** BEGIN MATERIAL TO PROCESS **

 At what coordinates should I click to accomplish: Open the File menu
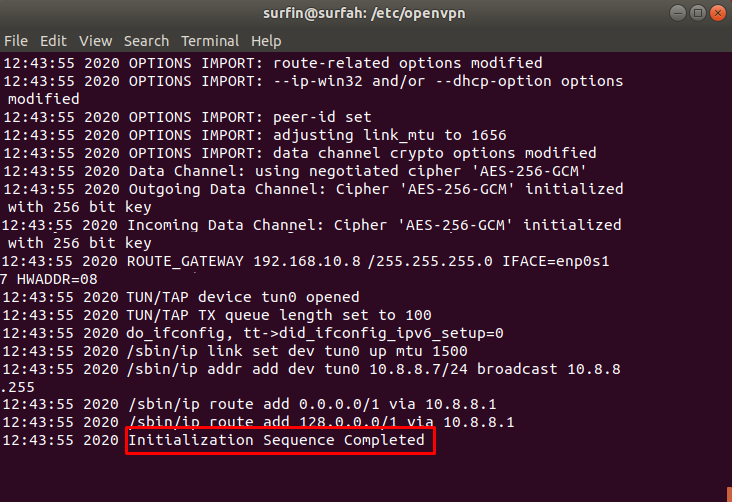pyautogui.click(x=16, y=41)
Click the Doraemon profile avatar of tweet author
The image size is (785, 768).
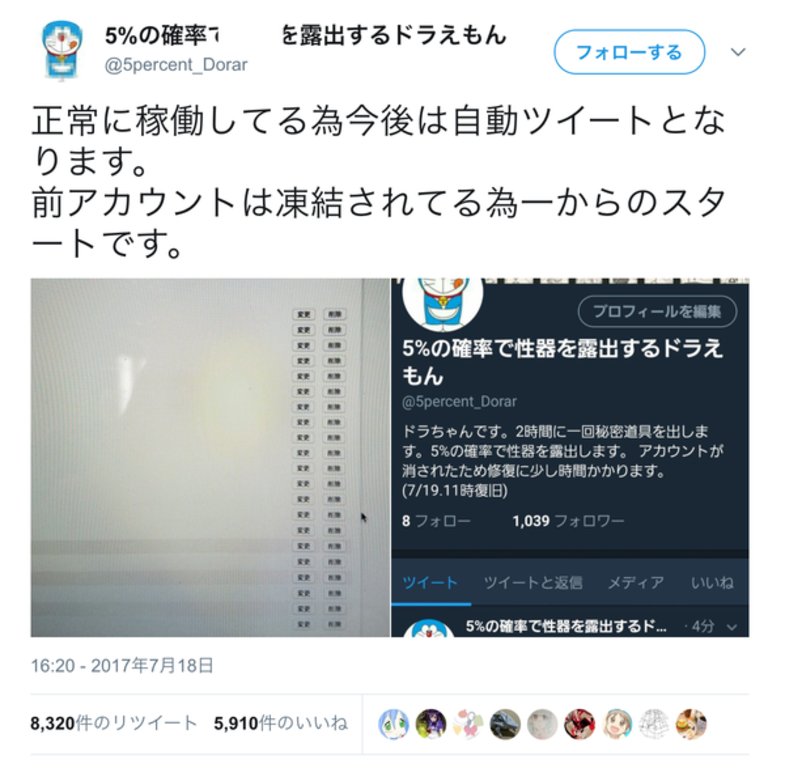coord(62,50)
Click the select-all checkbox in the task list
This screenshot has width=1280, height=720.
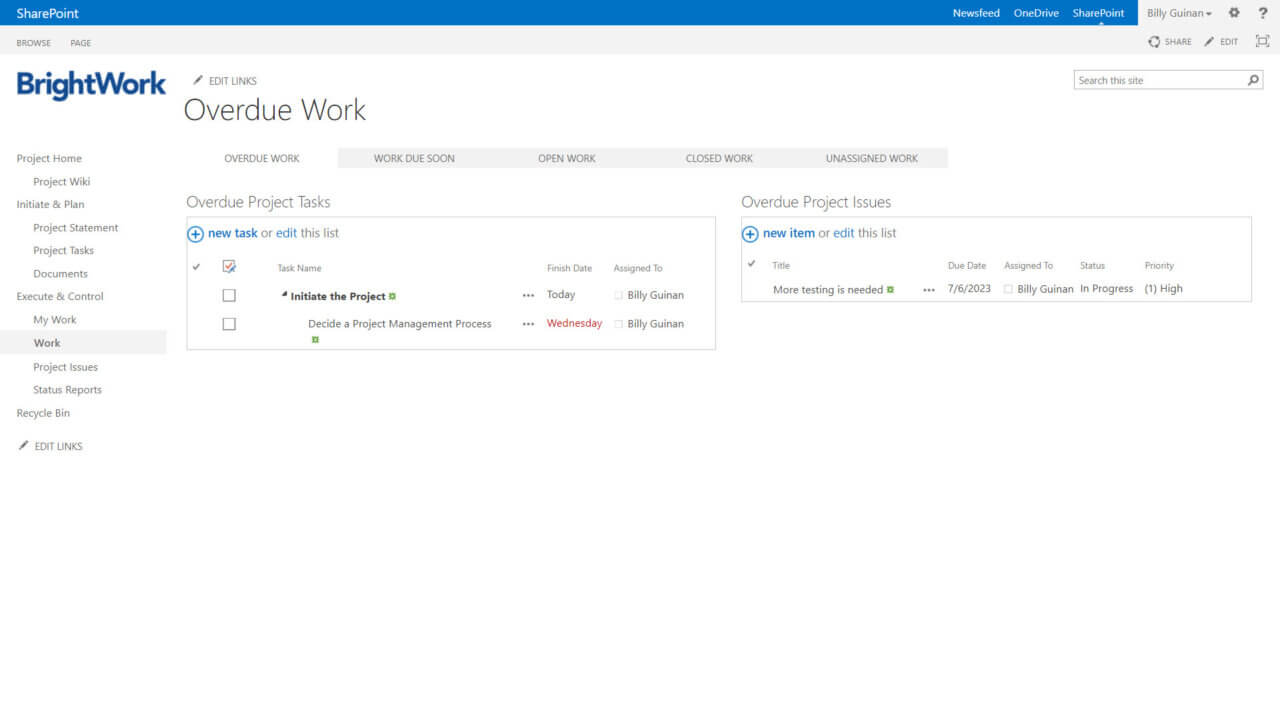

** END MATERIAL TO PROCESS **

■ PROBLEM DESCRIPTION ■
Convert every line of the listing above into a JSON list of strings, one string per line, skipping blank lines and leaving out the pictures.

■ WRITTEN ANSWER ■
[
  " At what coordinates should I click to accomplish: Open the File menu",
  "pyautogui.click(x=16, y=41)",
  "Click the Doraemon profile avatar of tweet author",
  "The image size is (785, 768).",
  "coord(62,50)",
  "Click the select-all checkbox in the task list",
  "This screenshot has width=1280, height=720."
]